## What the task asks
Which of the lines below hold "computer"? Please return each one.

Saved entries:
↓↓↓

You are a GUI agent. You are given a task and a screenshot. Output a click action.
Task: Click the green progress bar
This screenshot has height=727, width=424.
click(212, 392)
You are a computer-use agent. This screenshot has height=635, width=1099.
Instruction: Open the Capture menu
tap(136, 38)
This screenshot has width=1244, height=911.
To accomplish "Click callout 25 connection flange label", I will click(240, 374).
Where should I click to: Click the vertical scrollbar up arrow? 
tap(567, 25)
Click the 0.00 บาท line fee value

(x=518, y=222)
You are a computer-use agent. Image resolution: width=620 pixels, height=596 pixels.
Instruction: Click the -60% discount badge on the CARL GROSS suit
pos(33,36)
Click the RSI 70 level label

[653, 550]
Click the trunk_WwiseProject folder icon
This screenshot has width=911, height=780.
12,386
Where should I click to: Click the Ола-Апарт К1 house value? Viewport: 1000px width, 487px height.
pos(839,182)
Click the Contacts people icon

↑↑↑

## Response for this exercise
You are a computer-use agent. This screenshot has height=635, width=1099.
You are a computer-use agent. Image resolution: width=620 pixels, height=596 pixels.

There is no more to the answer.